15. Positive screen for drugs of abuse, cotinine (nicotine) or alcohol at the Screening
Visit or on each admission to the study centre.

16. Excessive intake of caffeine-containing drinks or food (eg, coffee, tea, chocolate) as
judged by the Investigator. Excessive intake of caffeine defined as the regular consumption
of more than 600 mg of caffeine per day (eg, >5 cups of coffee) or would likely be unable
to refrain from the use of caffeine-containing beverages during confinement at the study
site.

17. Previous hypersensitivity reaction to allopurinol or any URAT1 inhibitor. 18. Subjects
who are pregnant, breast-feeding or planning to become pregnant (pregnancy is to be avoided
for the entire study period and 3 months after the Follow up Visit).

19. Use of drugs with enzyme-inducing properties such as St John's Wort within 3 weeks
prior to the first administration of IMP.

20. Use of any prescribed or non-prescribed medication including antacids, analgesics
(other than paracetamol/acetaminophen), herbal remedies, megadose vitamins (intake of 20 to
600 × the recommended daily dose) and minerals during the 2 weeks prior to the first
administration of IMP or within 5 half-lives (whichever is longer). Hormone replacement
therapy is allowed for females.

21. Plasma donation within 1 month of Screening or any blood donation/blood loss >500 mL
during the 3 months prior to Screening.

22. Has received another new chemical or biological entity (defined as a compound which has
not been approved for marketing in the US) within 30 days or within 5 half lives (whichever
is longer) of the first administration of IMP in this study.

Note: Subjects consented and screened, but not randomised in this study or a previous Phase
I study, are not excluded.

23. Involvement of any AstraZeneca, Parexel or study site employee or their close
relatives.

24. Subjects who have previously received verinurad. 25. Subjects who cannot communicate
reliably with the Investigator and/or are not able to read, speak and understand the German
language.

26. Judgment by the Investigator that the subject should not participate in the study if
there are any ongoing or recent (ie, during the Screening Period) minor medical complaints
that may interfere with the interpretation of the study data or are considered unlikely to
comply with study procedures, restrictions and requirements.
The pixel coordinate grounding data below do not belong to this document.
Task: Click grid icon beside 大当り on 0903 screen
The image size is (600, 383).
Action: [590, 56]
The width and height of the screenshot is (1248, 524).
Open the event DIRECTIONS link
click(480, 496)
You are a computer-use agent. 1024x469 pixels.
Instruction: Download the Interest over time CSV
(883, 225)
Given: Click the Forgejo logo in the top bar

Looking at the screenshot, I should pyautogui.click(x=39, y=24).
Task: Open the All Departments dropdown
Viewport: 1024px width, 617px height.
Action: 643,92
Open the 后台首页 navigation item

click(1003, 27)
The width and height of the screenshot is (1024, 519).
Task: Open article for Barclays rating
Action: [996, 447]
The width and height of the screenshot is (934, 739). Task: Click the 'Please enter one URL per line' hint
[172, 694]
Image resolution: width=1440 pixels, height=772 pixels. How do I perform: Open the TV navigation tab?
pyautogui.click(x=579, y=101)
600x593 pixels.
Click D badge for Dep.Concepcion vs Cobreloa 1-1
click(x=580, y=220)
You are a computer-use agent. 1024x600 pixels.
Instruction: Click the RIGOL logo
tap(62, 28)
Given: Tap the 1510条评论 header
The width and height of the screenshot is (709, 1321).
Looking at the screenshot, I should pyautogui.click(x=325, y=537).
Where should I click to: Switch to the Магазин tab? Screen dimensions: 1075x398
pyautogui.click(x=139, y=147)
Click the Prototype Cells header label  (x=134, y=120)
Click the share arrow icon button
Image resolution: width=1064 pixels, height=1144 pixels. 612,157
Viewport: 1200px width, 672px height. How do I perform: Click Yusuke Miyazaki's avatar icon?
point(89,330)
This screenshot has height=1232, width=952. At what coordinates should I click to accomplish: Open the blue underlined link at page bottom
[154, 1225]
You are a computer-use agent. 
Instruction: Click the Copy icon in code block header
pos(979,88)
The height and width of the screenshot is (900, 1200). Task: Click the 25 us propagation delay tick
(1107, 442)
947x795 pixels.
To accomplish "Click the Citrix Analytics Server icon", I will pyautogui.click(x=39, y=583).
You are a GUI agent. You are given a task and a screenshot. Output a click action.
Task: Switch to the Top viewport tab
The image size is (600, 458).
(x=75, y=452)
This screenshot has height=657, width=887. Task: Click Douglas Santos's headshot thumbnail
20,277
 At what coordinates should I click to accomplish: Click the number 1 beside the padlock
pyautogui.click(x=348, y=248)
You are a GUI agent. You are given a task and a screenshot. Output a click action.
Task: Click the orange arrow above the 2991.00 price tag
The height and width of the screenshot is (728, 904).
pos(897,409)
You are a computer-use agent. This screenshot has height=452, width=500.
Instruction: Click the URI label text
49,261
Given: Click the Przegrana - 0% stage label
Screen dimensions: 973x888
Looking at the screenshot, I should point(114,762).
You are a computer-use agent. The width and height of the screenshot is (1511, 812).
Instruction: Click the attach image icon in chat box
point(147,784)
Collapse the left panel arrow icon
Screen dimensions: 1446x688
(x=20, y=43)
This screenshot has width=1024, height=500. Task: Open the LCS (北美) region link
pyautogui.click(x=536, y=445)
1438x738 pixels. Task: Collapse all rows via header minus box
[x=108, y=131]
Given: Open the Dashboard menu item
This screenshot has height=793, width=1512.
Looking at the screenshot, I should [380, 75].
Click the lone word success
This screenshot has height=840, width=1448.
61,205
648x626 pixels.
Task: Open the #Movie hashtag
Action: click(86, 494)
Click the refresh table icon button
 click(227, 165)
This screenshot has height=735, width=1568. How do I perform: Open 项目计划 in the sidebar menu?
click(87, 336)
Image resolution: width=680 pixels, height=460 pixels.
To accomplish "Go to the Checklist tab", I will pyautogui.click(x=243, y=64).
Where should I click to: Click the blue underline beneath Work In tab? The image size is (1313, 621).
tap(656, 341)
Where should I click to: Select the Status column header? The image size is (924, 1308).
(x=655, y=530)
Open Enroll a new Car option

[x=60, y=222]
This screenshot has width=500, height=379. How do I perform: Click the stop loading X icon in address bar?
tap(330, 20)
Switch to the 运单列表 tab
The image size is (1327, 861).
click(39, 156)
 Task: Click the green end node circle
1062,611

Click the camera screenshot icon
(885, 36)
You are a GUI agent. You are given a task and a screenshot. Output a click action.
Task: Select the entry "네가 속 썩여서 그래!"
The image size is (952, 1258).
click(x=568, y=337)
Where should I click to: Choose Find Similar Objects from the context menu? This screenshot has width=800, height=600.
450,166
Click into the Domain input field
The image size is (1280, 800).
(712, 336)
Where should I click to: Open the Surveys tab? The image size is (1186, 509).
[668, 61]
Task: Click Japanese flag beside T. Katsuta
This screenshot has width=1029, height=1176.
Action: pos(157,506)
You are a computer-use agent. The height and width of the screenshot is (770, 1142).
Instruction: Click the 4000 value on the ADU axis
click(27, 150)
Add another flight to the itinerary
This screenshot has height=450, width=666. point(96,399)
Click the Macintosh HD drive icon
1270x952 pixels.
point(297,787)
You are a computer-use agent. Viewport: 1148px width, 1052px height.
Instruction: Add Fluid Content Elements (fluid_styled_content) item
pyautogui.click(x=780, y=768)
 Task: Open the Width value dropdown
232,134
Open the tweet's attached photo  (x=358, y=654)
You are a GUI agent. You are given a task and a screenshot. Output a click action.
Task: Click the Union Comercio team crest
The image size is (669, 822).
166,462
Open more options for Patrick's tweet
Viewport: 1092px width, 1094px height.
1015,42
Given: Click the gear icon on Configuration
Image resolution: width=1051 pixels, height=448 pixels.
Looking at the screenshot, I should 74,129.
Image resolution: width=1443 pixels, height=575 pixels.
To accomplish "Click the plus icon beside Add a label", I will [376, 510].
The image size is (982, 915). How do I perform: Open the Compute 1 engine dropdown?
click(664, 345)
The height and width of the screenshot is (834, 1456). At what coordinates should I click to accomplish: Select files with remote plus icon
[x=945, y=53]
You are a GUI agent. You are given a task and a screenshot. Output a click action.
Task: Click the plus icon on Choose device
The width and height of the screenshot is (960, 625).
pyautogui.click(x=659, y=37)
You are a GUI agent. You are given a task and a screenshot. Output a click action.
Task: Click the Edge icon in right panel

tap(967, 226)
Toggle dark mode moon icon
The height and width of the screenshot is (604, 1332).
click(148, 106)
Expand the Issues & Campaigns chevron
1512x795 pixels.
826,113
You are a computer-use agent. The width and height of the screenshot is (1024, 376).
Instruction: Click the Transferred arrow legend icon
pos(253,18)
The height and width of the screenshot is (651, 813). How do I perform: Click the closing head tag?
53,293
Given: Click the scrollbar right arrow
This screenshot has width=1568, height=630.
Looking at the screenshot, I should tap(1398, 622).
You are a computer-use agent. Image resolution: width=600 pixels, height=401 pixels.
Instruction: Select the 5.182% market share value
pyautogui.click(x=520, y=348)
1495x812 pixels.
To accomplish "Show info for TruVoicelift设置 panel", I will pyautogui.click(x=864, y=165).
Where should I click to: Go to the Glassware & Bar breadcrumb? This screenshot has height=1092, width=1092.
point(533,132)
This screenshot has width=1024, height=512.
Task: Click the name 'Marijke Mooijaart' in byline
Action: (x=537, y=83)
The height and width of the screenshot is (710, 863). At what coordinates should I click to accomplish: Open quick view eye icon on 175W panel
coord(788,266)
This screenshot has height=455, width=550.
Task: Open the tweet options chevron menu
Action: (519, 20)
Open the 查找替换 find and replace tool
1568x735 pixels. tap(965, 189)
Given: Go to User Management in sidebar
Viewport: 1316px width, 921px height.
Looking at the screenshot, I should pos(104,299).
27. Subjects who are vegans or have medical dietary restrictions. 28. Vulnerable subjects,
eg, kept in detention, protected adults under guardianship, trusteeship, or committed to an
institution by governmental or juridical order.

29. Subjects who are regularly exposed to COVID-19 (eg, health care professionals working
in COVID-19 wards or at emergency departments) as part of their daily life.